EPA Regs To Destroy 887,000 Jobs Per Year, Senator Says Citing New Study

November 1, 2012 - 8:59 AM

EPA regulations the Obama administration is scheduled to unleash in its second term would destroy up to 887,000 jobs a year, Sen. James Inhofe announced today.

Citing the results of a new study released today by the National Economic Research Associates (NERA), Sen. Inhofe described the crushing effects on jobs and family income of the coming EPA regulations:

“Earlier this month I released a Senate oversight report detailing the numerous job-killing regulations that the Obama-EPA has delayed or punted until after the election.

“Now, thanks to a new report from National Economic Research Associates (NERA), we have more insight into just how devastating these regulations will be for American families. According to NERA, they will destroy up to 887,000 jobs per year, hitting coal regions the hardest. In fact, peak year losses in family income in coal country would range up to $1,600 per household.”

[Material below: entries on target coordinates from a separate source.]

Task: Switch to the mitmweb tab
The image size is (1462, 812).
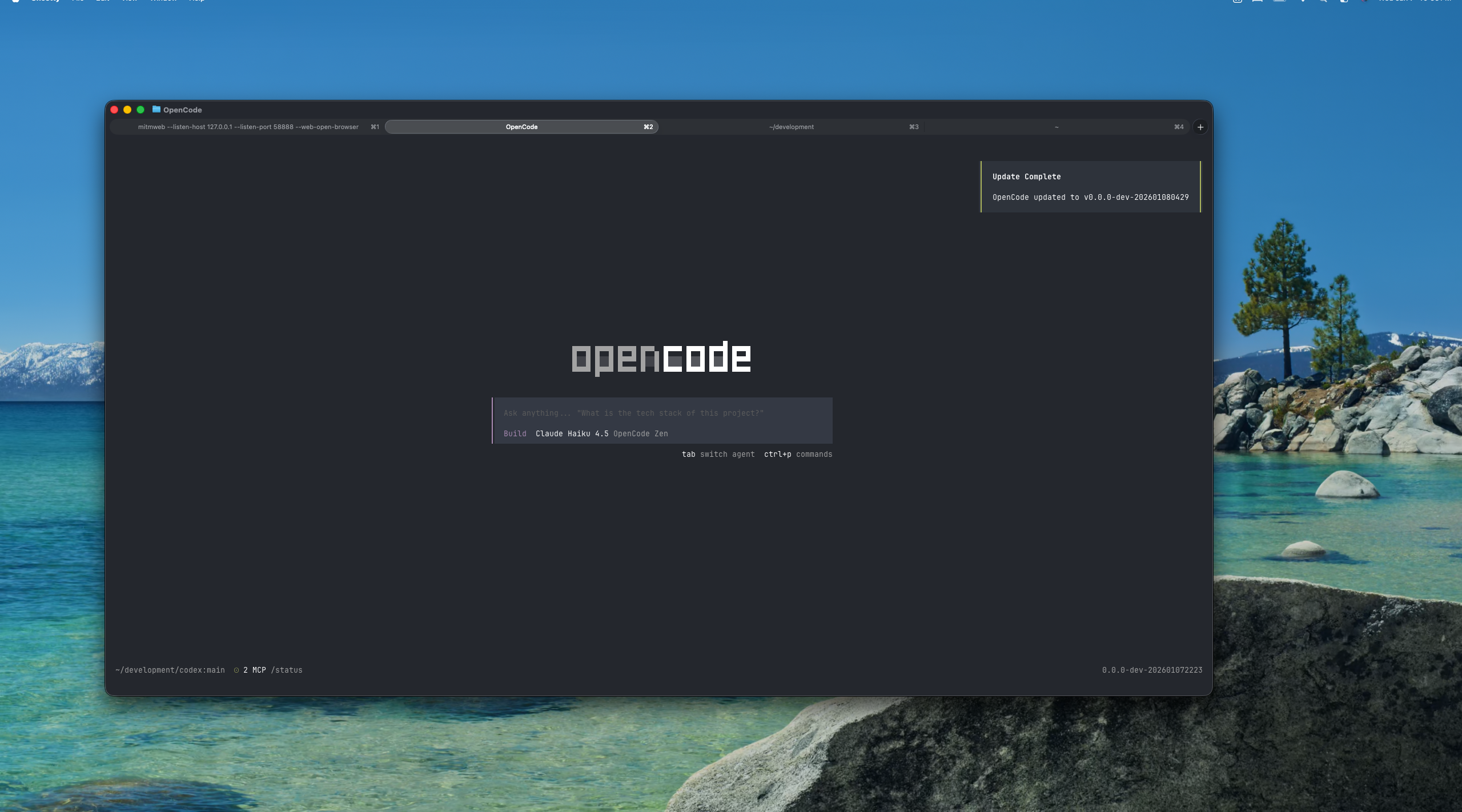Action: [248, 127]
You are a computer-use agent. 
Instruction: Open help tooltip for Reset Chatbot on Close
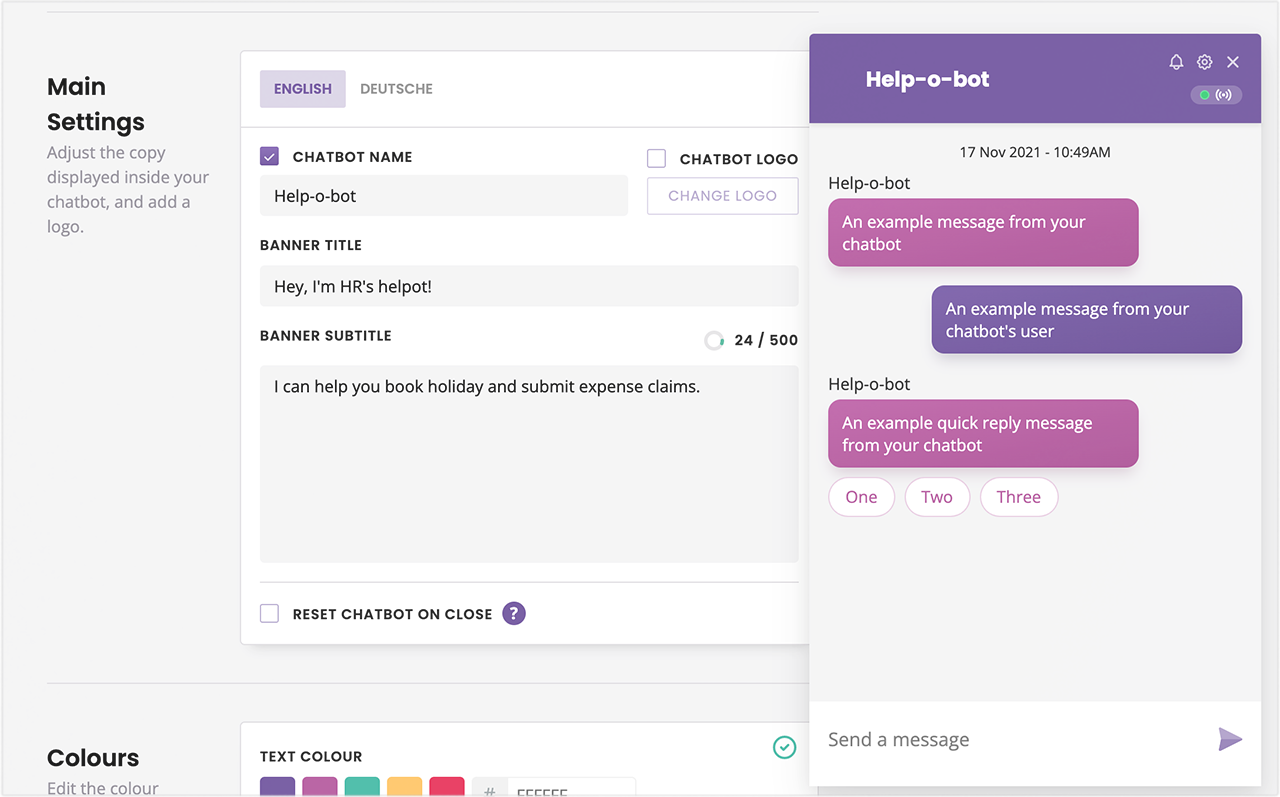click(x=514, y=613)
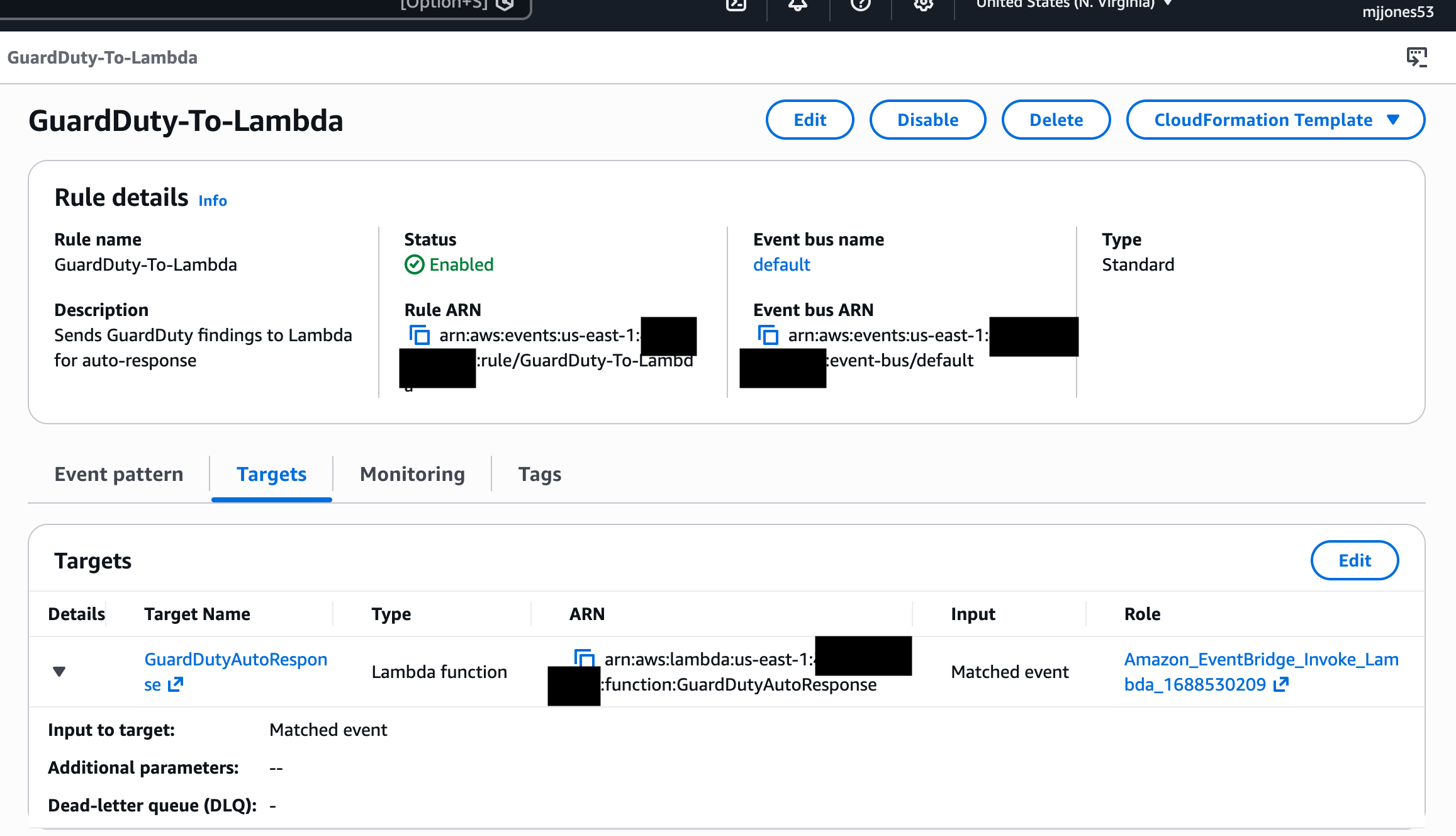Switch to the Event pattern tab
The height and width of the screenshot is (836, 1456).
click(x=119, y=474)
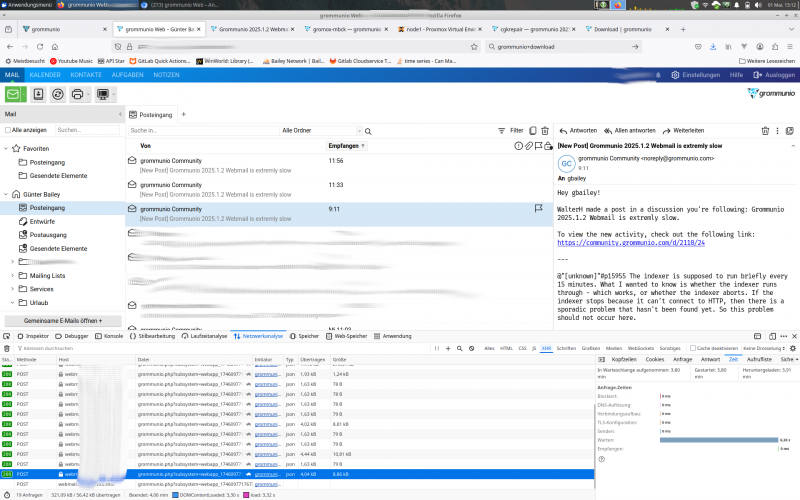The width and height of the screenshot is (800, 500).
Task: Click the Antworten reply arrow
Action: tap(577, 130)
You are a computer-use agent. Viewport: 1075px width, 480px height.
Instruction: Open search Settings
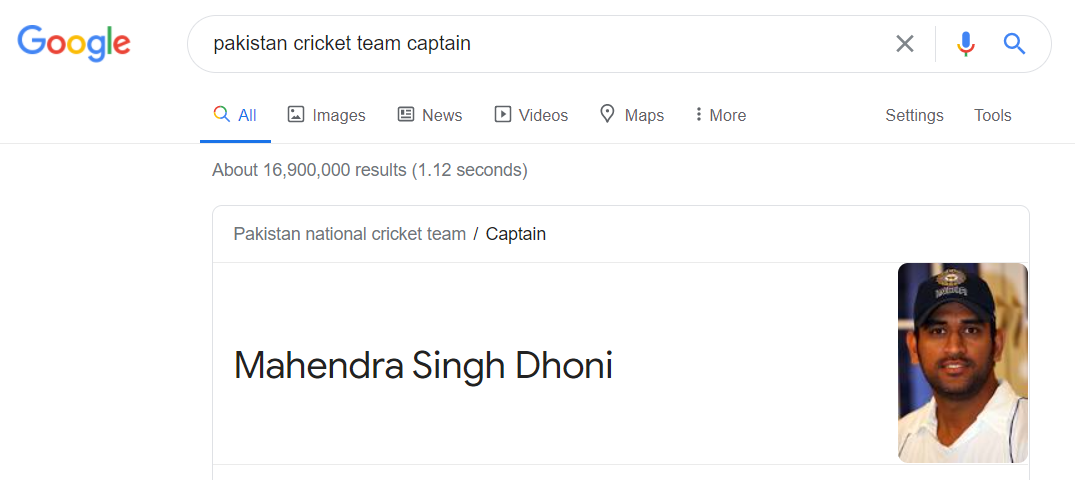click(x=914, y=115)
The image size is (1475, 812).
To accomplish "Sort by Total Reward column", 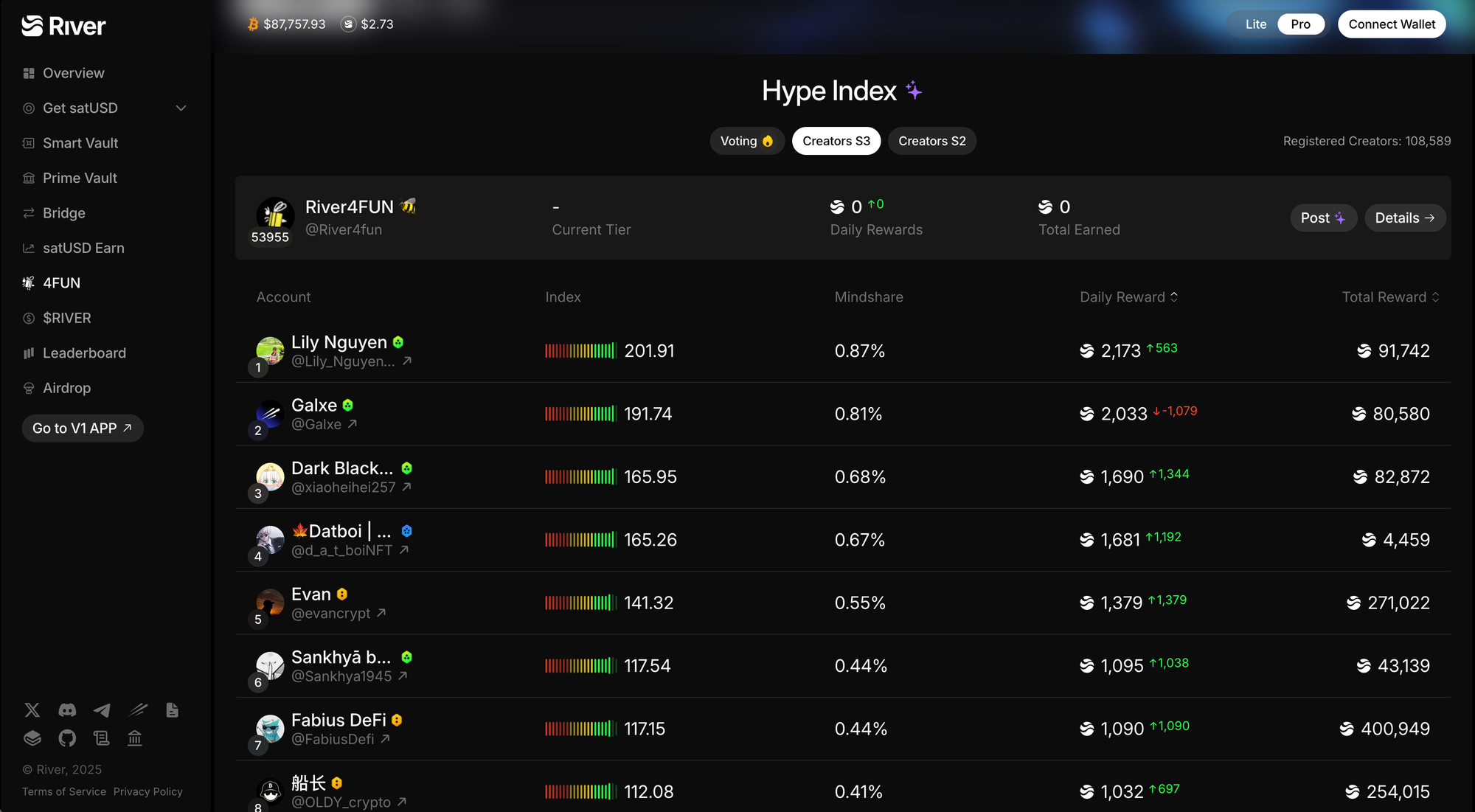I will (x=1390, y=297).
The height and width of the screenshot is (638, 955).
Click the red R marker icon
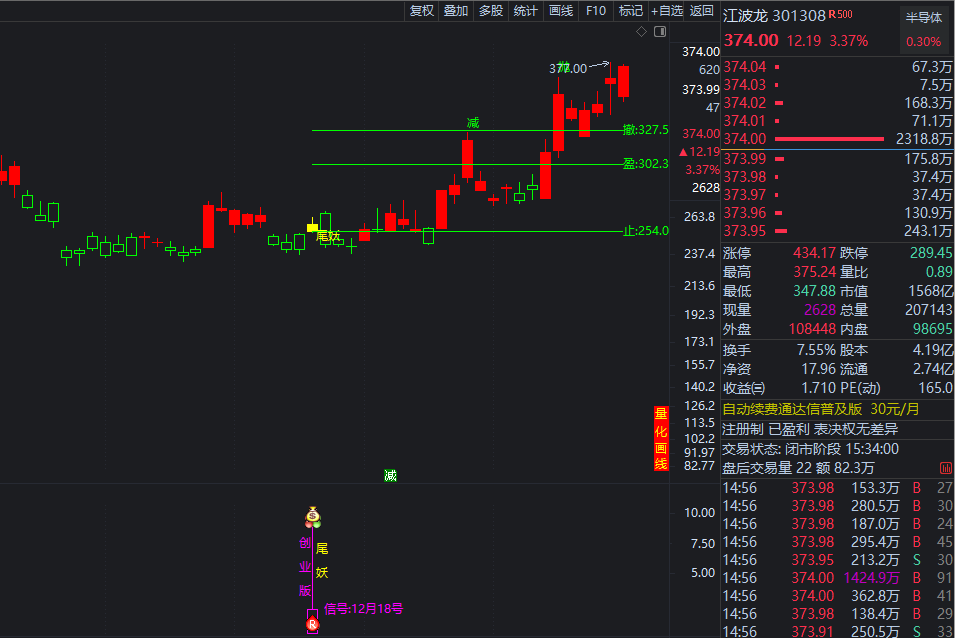(312, 624)
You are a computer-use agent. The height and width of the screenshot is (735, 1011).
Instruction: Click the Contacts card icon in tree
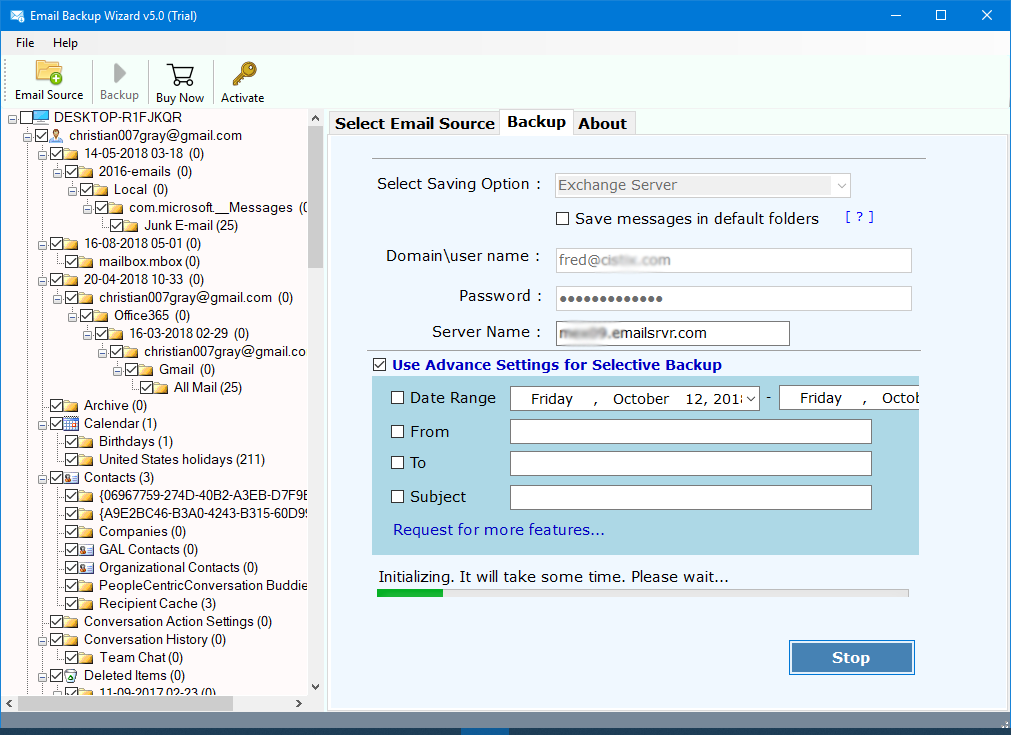[72, 478]

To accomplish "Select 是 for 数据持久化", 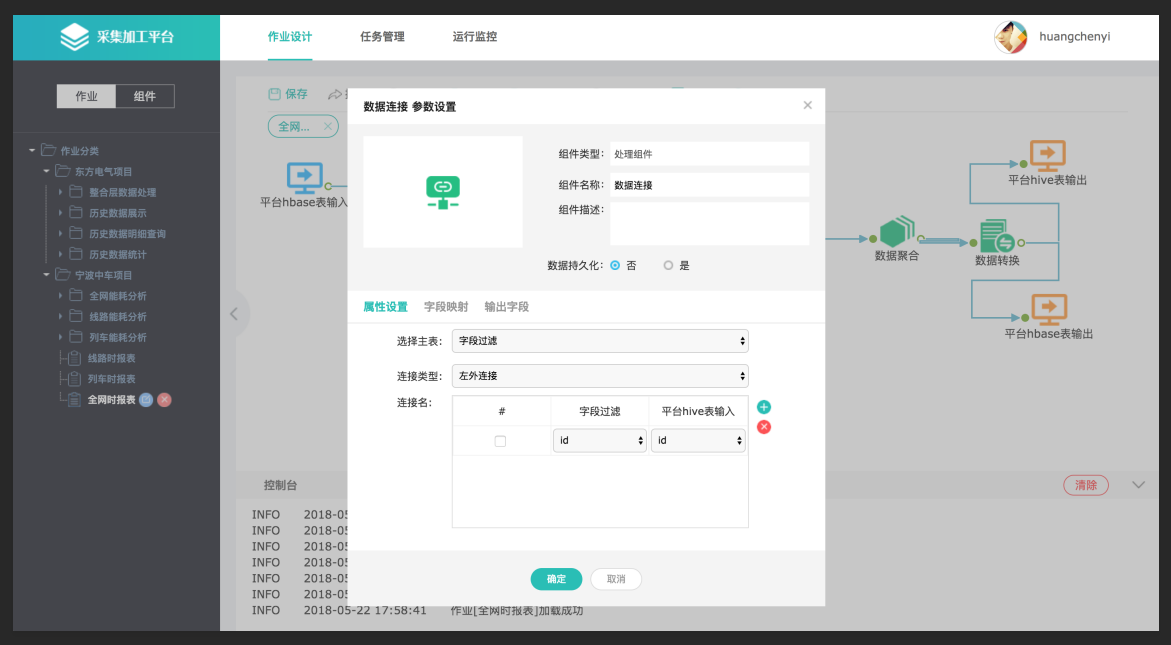I will click(668, 266).
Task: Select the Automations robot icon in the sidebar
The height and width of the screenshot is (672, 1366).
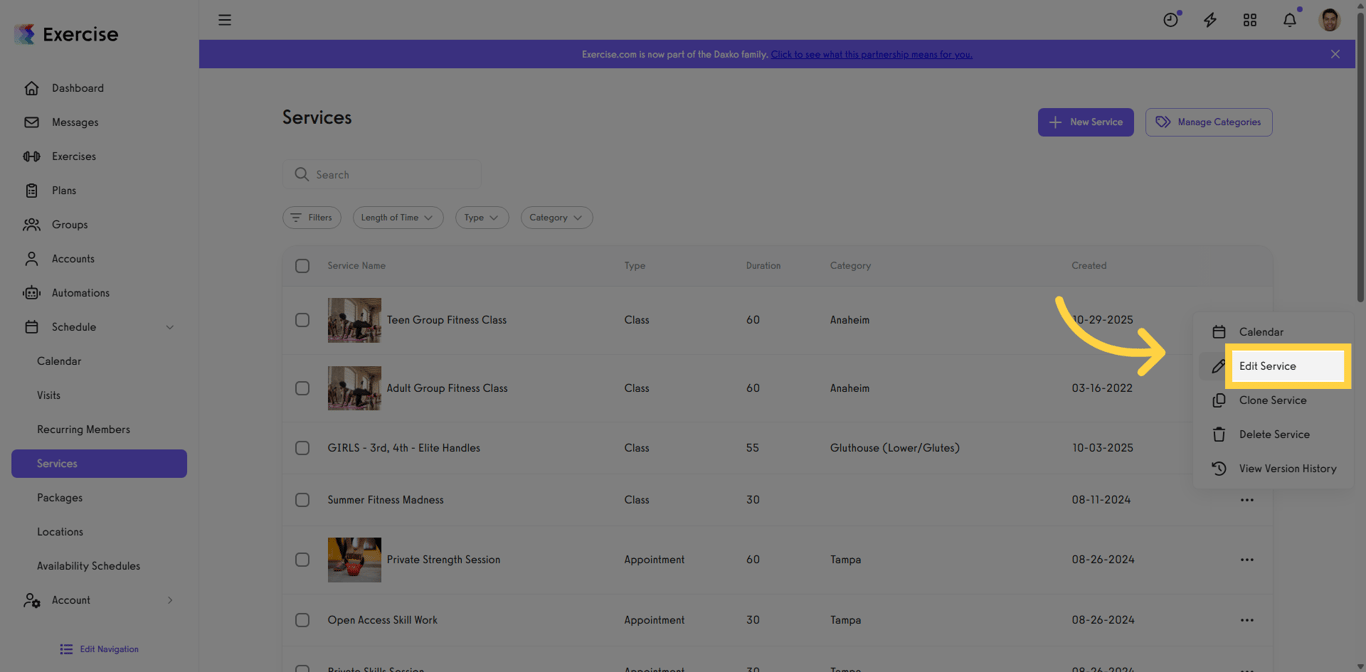Action: point(32,292)
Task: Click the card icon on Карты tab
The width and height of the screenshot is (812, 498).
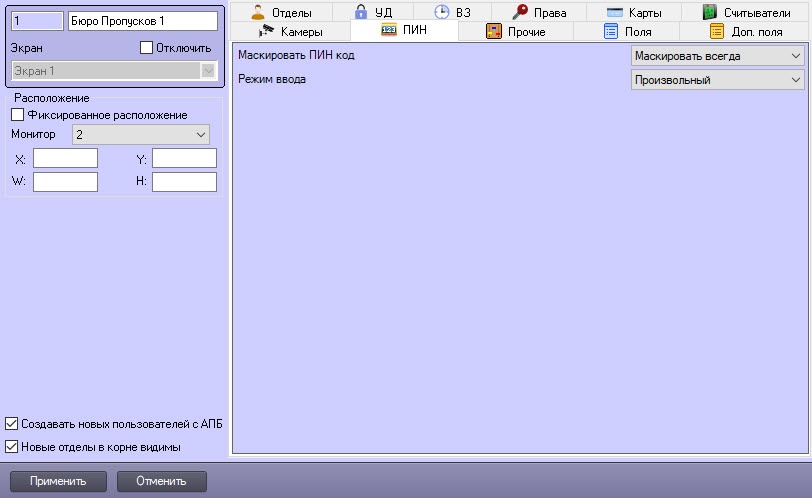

Inhofe’s announcement comes a day after the Obama administration missed its second straight statutory deadline for publishing a legally-required report on its regulatory intentions and their economic consequences.

Sen. Inhofe blasted Pres. Obama for neglecting his legal duty to let the public know his regulatory intentions before the upcoming presidential election:

“President Obama is refusing to comply with the law that requires him to publish forthcoming regulations because he doesn’t want the American public to know the terrible cost of the regulatory barrage he plans to unleash in a second term.”

“So instead of being honest with the American people about what’s in store if he wins, he’s been trying to hide the fact that he intends to move forward with a slew of rules that will destroy hundreds of thousands of jobs and dramatically raise the cost of energy on American families.”

Earlier this month, Sen. Inhofe released a Senate oversight report listing the numerous job-killing regulations that the Obama-EPA has delayed until after the election.